RAW DATA

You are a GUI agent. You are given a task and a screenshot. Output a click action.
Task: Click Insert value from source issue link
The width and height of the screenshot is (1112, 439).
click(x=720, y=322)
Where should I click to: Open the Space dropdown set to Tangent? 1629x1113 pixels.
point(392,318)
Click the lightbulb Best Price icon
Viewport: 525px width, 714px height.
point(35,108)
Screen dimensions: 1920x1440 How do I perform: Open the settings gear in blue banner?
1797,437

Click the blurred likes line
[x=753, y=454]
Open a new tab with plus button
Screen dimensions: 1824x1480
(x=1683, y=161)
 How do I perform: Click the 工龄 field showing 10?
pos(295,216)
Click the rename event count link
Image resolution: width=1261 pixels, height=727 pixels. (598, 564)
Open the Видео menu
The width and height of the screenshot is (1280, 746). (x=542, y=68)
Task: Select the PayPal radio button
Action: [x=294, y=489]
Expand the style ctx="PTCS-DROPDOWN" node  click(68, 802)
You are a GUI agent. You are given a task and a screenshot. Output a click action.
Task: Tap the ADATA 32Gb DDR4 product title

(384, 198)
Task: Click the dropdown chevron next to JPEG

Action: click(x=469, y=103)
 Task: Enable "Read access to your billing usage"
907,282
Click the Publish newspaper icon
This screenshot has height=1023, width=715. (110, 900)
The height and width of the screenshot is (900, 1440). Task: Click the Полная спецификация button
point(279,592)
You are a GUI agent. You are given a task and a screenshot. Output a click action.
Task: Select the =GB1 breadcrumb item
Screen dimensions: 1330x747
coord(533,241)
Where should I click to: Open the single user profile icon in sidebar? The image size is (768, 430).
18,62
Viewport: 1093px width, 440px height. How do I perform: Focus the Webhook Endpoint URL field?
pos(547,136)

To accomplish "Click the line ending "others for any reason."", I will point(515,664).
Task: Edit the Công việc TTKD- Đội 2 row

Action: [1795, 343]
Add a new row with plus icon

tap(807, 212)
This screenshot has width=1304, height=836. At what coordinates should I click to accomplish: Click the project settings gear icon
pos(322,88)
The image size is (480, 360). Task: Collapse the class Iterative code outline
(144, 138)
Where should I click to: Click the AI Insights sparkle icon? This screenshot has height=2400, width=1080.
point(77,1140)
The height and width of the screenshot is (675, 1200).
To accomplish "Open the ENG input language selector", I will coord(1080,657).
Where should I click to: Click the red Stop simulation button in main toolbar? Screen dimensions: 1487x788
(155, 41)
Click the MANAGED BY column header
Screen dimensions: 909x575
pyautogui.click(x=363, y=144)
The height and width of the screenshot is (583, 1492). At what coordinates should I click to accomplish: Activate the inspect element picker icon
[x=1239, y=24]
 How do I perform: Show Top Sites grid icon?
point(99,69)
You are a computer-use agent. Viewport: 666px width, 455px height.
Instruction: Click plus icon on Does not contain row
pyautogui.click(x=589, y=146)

TASK
Print the records above exactly. Omit nothing.

EXERCISE RESULT
You are a GUI agent. You are given a task and a screenshot. Output a click action.
Task: Click Insert value from source issue link
The width and height of the screenshot is (1112, 439).
click(x=720, y=322)
Where should I click to: Open the Space dropdown set to Tangent? 1629x1113 pixels.
point(392,318)
Click the lightbulb Best Price icon
Viewport: 525px width, 714px height.
point(35,108)
Screen dimensions: 1920x1440 How do I perform: Open the settings gear in blue banner?
1797,437

Click the blurred likes line
[x=753, y=454]
Open a new tab with plus button
Screen dimensions: 1824x1480
(x=1683, y=161)
 How do I perform: Click the 工龄 field showing 10?
pos(295,216)
Click the rename event count link
Image resolution: width=1261 pixels, height=727 pixels. (598, 564)
Open the Видео menu
The width and height of the screenshot is (1280, 746). (x=542, y=68)
Task: Select the PayPal radio button
Action: [x=294, y=489]
Expand the style ctx="PTCS-DROPDOWN" node  click(68, 802)
You are a GUI agent. You are given a task and a screenshot. Output a click action.
Task: Tap the ADATA 32Gb DDR4 product title

(384, 198)
Task: Click the dropdown chevron next to JPEG

Action: click(x=469, y=103)
 Task: Enable "Read access to your billing usage"
907,282
Click the Publish newspaper icon
This screenshot has height=1023, width=715. (110, 900)
The height and width of the screenshot is (900, 1440). Task: Click the Полная спецификация button
point(279,592)
You are a GUI agent. You are given a task and a screenshot. Output a click action.
Task: Select the =GB1 breadcrumb item
Screen dimensions: 1330x747
coord(533,241)
Where should I click to: Open the single user profile icon in sidebar? The image size is (768, 430).
18,62
Viewport: 1093px width, 440px height. How do I perform: Focus the Webhook Endpoint URL field?
pos(547,136)

To accomplish "Click the line ending "others for any reason."", I will point(515,664).
Task: Edit the Công việc TTKD- Đội 2 row

Action: [1795, 343]
Add a new row with plus icon

tap(807, 212)
This screenshot has width=1304, height=836. At what coordinates should I click to accomplish: Click the project settings gear icon
pos(322,88)
The image size is (480, 360). Task: Collapse the class Iterative code outline
(144, 138)
Where should I click to: Click the AI Insights sparkle icon? This screenshot has height=2400, width=1080.
point(77,1140)
The height and width of the screenshot is (675, 1200).
To accomplish "Open the ENG input language selector", I will coord(1080,657).
Where should I click to: Click the red Stop simulation button in main toolbar? Screen dimensions: 1487x788
(155, 41)
Click the MANAGED BY column header
Screen dimensions: 909x575
pyautogui.click(x=363, y=144)
The height and width of the screenshot is (583, 1492). At what coordinates should I click to accomplish: Activate the inspect element picker icon
[x=1239, y=24]
 How do I perform: Show Top Sites grid icon?
point(99,69)
You are a computer-use agent. Viewport: 666px width, 455px height.
Instruction: Click plus icon on Does not contain row
pyautogui.click(x=589, y=146)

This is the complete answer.